Similarly, a study supported by the National Association of Manufacturers on the potential effects of tighter standards on ozone would cost $ 1 trillion and give up $ 1.7 trillion in economic growth between 2017 and 2040.

"I think that helped to shape the debate because if people realized that we were going to lose 2-3% of our GDP or more, but not other countries, we would lose a lot," Thorning said. the study of his organization on cap and exchange.

Climate hawks say Republicans have dismissed the Green New Deal as unaffordable, ignoring the cost of inaction, such as the material damage caused by extreme weather and the public health effects of persistent pollution. due to fossil fuels. The AAF study does not attempt to address the potential benefits of avoiding these consequences.

"Not talking about the cost of inaction is incredibly misleading," said Rhiana Gunn-Wright, director of policy at New Consensus, one of the groups working on the Green New Deal. "It's about knowing how, when and where you want to spend your money because you are going to spend it."

The United Nations panel of intergovernmental experts on climate change said in October that the overall cost of raising the temperature by 1.5 degrees Celsius – the goal of the Green New Deal – would be 54 000 trillion dollars in 2100. That figure would rise to 69 trillion dollar degree scenario. These goals also served as a basis for the 2015 Paris climate change agreement, which Trump announced plans to abandon.

According to Trump administration forecasts, global temperatures are expected to rise by at least 4 degrees by the end of the century.

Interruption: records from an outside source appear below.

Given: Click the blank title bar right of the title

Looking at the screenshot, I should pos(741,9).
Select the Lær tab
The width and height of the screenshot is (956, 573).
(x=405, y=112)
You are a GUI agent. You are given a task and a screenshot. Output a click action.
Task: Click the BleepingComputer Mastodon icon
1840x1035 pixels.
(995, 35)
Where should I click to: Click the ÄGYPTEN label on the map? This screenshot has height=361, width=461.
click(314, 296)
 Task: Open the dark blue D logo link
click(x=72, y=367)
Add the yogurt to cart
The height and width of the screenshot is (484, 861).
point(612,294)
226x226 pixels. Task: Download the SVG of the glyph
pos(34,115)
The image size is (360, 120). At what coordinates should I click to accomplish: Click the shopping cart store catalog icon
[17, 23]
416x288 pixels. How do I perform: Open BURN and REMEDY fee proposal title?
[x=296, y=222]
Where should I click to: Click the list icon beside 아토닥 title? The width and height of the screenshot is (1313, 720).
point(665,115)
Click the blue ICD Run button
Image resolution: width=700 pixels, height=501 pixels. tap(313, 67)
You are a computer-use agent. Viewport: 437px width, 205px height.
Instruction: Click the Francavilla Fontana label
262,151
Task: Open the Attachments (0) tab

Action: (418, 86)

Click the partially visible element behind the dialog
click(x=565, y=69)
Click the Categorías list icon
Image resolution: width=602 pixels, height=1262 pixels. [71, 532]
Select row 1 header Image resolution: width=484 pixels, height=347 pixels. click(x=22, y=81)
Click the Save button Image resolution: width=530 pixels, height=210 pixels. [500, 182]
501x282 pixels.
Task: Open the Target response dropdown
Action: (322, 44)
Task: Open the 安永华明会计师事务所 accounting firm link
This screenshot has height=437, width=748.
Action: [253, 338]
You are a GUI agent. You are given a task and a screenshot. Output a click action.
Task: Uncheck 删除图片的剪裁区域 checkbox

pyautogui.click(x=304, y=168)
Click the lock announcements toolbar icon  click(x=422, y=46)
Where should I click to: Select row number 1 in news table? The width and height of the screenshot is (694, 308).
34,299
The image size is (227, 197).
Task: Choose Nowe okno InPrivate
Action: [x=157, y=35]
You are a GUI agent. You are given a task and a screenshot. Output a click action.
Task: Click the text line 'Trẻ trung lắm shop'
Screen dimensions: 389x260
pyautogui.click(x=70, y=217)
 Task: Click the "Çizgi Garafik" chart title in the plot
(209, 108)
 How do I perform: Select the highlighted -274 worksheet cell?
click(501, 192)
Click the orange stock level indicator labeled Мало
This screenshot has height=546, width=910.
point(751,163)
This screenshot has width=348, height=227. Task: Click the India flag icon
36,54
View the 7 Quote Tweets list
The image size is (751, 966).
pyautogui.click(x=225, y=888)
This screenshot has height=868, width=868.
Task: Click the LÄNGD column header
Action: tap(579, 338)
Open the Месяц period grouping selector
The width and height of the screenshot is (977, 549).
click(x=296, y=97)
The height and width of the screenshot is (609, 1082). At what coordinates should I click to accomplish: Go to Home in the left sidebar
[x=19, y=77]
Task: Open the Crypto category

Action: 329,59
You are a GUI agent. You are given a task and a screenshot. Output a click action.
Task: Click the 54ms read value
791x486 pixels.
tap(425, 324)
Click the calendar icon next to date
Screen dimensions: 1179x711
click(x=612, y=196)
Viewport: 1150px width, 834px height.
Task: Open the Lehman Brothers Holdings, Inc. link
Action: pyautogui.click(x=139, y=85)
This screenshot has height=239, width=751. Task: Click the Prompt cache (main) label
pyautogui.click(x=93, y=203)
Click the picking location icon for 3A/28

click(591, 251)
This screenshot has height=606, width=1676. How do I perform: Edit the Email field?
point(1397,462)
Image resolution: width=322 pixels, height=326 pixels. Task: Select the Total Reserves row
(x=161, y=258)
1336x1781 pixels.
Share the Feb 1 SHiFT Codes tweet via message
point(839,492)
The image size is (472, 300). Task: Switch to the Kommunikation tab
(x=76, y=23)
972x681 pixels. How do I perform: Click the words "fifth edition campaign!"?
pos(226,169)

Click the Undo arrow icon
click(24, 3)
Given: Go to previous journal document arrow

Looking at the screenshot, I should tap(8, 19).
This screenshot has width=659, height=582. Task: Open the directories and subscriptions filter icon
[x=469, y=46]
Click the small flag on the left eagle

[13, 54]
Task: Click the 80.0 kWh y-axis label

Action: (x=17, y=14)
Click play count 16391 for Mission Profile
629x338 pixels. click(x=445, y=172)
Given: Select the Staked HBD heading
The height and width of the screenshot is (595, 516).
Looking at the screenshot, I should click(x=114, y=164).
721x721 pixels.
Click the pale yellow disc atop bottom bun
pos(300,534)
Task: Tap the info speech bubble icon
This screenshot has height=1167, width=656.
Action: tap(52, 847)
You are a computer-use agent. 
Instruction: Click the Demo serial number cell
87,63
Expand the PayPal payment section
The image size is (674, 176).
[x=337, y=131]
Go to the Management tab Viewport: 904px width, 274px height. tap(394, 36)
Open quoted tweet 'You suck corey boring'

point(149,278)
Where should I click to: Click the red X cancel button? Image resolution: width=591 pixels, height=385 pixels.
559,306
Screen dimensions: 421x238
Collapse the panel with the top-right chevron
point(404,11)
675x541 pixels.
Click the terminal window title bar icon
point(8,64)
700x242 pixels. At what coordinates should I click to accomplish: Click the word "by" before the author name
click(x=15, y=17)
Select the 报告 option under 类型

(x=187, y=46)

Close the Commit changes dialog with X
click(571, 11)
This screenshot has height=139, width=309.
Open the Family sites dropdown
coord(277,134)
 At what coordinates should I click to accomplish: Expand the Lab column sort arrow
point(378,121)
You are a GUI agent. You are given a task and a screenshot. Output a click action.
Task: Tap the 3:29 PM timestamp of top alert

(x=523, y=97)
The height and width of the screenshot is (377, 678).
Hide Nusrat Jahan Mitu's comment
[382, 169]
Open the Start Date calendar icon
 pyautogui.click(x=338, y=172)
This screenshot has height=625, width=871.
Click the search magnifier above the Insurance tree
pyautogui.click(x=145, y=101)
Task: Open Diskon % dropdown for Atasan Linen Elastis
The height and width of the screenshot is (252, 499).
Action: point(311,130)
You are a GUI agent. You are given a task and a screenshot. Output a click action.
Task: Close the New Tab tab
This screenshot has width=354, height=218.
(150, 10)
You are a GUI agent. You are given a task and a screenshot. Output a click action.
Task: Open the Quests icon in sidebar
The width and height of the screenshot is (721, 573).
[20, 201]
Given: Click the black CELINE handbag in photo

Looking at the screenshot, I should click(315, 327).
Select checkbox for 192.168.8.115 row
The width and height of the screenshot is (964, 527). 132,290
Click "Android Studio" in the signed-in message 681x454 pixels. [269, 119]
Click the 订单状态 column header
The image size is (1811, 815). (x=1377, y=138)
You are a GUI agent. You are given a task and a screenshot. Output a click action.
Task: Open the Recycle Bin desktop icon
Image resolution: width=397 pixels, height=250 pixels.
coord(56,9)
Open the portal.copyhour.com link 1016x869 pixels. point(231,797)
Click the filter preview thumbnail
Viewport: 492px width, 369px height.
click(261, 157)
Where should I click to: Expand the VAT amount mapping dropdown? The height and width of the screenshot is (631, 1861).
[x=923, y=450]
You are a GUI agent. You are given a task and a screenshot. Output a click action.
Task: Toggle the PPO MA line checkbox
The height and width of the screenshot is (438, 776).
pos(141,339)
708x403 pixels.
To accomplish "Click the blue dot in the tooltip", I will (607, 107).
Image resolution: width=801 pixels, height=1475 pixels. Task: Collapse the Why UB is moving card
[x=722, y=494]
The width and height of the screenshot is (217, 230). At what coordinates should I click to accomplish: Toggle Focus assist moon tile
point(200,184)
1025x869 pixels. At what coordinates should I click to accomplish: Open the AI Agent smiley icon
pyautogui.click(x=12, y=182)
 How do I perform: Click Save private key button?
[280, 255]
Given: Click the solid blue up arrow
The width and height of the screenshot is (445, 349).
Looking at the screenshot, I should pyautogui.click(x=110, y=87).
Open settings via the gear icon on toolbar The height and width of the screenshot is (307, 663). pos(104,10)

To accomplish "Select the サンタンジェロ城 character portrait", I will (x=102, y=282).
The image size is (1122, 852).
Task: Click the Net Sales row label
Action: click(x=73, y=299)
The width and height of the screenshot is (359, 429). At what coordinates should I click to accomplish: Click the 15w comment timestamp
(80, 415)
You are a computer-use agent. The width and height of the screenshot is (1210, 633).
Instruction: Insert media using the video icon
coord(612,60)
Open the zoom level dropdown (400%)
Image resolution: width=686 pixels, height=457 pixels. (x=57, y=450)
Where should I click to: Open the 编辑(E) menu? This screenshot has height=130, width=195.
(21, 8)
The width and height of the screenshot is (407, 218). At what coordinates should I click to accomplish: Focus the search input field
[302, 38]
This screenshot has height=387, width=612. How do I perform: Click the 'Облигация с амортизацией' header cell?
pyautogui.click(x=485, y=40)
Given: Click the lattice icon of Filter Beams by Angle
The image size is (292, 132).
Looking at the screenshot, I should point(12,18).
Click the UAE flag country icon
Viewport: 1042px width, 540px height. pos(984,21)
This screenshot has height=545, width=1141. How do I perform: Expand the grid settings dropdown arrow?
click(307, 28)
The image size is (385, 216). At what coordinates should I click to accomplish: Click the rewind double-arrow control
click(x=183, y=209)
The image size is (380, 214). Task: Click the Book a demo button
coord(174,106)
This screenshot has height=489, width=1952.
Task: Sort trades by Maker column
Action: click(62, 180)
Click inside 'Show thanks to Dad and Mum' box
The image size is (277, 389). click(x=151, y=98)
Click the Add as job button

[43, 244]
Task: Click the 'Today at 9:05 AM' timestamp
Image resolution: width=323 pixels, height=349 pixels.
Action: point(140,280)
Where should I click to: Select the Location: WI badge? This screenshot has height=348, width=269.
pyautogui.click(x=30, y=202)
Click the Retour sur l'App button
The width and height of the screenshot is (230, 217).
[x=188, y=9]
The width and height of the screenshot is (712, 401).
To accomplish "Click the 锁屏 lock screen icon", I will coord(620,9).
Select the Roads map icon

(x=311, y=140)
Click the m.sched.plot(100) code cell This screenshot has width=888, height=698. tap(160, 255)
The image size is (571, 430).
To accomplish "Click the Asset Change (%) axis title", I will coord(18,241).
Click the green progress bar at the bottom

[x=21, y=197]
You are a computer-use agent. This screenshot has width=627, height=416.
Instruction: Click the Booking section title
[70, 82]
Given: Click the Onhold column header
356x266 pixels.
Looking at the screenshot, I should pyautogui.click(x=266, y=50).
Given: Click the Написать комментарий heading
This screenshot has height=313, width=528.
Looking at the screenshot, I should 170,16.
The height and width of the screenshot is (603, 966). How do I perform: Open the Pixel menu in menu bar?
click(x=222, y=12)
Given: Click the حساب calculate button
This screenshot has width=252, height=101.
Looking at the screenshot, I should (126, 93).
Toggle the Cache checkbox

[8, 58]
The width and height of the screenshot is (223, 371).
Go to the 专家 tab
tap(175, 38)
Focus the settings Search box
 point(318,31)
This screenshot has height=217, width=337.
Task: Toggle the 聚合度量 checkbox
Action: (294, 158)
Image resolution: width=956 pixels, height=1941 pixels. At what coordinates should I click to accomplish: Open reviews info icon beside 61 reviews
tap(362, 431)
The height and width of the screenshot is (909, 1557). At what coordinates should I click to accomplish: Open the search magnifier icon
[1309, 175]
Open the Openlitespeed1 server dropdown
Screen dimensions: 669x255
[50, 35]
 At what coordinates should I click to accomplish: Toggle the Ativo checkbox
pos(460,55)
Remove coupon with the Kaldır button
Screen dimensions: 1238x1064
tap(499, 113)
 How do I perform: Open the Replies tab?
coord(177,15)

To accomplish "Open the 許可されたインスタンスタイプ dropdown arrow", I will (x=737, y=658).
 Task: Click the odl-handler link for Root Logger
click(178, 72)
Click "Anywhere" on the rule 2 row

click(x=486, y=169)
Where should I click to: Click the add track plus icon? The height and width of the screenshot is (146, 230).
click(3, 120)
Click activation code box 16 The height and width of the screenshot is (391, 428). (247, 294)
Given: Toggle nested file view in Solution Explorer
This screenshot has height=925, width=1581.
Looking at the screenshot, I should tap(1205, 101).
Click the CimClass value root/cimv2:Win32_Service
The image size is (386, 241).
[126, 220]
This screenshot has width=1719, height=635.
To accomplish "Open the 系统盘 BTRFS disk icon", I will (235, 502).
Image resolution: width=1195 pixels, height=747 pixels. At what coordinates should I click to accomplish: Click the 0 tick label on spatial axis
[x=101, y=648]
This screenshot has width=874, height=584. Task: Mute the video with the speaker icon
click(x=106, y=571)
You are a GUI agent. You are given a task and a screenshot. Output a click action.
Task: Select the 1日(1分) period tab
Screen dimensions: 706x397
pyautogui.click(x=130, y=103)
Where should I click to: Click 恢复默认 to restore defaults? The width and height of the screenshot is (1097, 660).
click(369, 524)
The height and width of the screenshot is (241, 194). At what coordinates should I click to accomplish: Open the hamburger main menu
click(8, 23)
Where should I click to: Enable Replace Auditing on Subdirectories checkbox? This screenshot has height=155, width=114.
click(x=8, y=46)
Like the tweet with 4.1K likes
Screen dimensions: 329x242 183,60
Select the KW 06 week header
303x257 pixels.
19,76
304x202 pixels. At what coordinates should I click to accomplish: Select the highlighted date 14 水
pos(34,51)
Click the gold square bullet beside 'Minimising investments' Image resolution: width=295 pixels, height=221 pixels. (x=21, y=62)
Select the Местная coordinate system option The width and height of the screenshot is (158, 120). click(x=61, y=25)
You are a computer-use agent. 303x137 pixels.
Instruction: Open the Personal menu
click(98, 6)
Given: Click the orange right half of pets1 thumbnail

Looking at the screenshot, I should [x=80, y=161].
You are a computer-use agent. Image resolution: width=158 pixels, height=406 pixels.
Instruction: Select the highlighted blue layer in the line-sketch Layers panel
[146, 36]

This would lead to even greater economic devastation – for example, damaging $ 3.6 trillion in coastal properties by 2100 without measures to adapt to climate change, according to the National Climate Assessment published in last November.

Some GOP strategists see a long-term risk in a dismissive approach to climate policy.

"With the Green New Deal, Republicans are excited to be talking about climate change for the first time because we can emphasize how stupid Democrats are," said Alex Conant, GOP Strategist and Partner at Firehouse Strategies. "It's probably not a long-term position. In the end, Republicans, if we want to be taken seriously about climate change, we will have to come up with some conservative solutions. "

At least one Republican has kept her criticism of the Green New Deal more subdued: the Alaskan Senator, Lisa Murkowski, whose homeland is warming faster than the rest of the country. In chairing a climate committee hearing on energy and natural resources Tuesday, Ms. Murkowski highlighted the dwindling fishing and melting permafrost, which her constituents are already busy with. She has never publicly quoted the American Action Forum study.

"This must be a priority for all of us," she said of the fight against climate change. "It has a direct impact on our way of life."